▸ **SET TASK**
Reproduce the part that opens with the line containing "Task: Save the Customer Invoice settings" and closes with the line containing "Looking at the", substituting "px" for every "pixels" and leaving all else unchanged.

▸ **DATASET RECORDS**
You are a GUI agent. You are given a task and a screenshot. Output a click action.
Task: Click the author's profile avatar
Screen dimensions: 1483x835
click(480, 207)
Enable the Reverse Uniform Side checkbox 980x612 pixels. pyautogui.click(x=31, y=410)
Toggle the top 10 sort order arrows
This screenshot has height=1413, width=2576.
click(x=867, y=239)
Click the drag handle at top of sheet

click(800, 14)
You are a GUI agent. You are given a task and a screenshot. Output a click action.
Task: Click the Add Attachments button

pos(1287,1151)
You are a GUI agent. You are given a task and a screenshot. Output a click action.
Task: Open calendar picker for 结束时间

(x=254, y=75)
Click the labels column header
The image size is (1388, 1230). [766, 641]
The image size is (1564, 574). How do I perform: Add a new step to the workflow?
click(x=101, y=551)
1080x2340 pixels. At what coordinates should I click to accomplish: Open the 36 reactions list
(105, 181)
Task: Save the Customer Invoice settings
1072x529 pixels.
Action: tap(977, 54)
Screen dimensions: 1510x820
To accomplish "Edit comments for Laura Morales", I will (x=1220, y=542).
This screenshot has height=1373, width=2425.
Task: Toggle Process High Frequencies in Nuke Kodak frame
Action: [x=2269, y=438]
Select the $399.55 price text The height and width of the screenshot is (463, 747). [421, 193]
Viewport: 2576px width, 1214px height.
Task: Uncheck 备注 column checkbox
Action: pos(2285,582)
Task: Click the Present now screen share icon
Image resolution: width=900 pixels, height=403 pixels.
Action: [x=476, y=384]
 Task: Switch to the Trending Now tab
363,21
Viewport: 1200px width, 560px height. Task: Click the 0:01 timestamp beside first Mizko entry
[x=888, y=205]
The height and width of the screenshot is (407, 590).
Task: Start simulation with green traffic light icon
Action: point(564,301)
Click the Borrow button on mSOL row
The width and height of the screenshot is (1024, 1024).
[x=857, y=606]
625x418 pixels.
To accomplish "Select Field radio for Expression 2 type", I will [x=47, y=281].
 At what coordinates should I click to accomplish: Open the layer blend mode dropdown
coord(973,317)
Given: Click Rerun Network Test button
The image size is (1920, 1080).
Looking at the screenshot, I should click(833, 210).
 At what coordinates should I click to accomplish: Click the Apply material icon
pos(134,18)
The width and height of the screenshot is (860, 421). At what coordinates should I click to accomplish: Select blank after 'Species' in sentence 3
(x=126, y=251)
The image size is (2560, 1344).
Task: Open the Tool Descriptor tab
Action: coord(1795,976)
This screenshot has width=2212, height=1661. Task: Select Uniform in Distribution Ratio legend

▸ **OUTPUT**
Task: Save the Customer Invoice settings
1072x529 px.
Action: tap(977, 54)
Screen dimensions: 1510x820
To accomplish "Edit comments for Laura Morales", I will (x=1220, y=542).
This screenshot has height=1373, width=2425.
Task: Toggle Process High Frequencies in Nuke Kodak frame
Action: [x=2269, y=438]
Select the $399.55 price text The height and width of the screenshot is (463, 747). [421, 193]
Viewport: 2576px width, 1214px height.
Task: Uncheck 备注 column checkbox
Action: pos(2285,582)
Task: Click the Present now screen share icon
Image resolution: width=900 px, height=403 px.
Action: [x=476, y=384]
 Task: Switch to the Trending Now tab
363,21
Viewport: 1200px width, 560px height. Task: Click the 0:01 timestamp beside first Mizko entry
[x=888, y=205]
The height and width of the screenshot is (407, 590).
Task: Start simulation with green traffic light icon
Action: point(564,301)
Click the Borrow button on mSOL row
The width and height of the screenshot is (1024, 1024).
[x=857, y=606]
625x418 px.
To accomplish "Select Field radio for Expression 2 type", I will [x=47, y=281].
 At what coordinates should I click to accomplish: Open the layer blend mode dropdown
coord(973,317)
Given: Click Rerun Network Test button
The image size is (1920, 1080).
Looking at the screenshot, I should click(833, 210).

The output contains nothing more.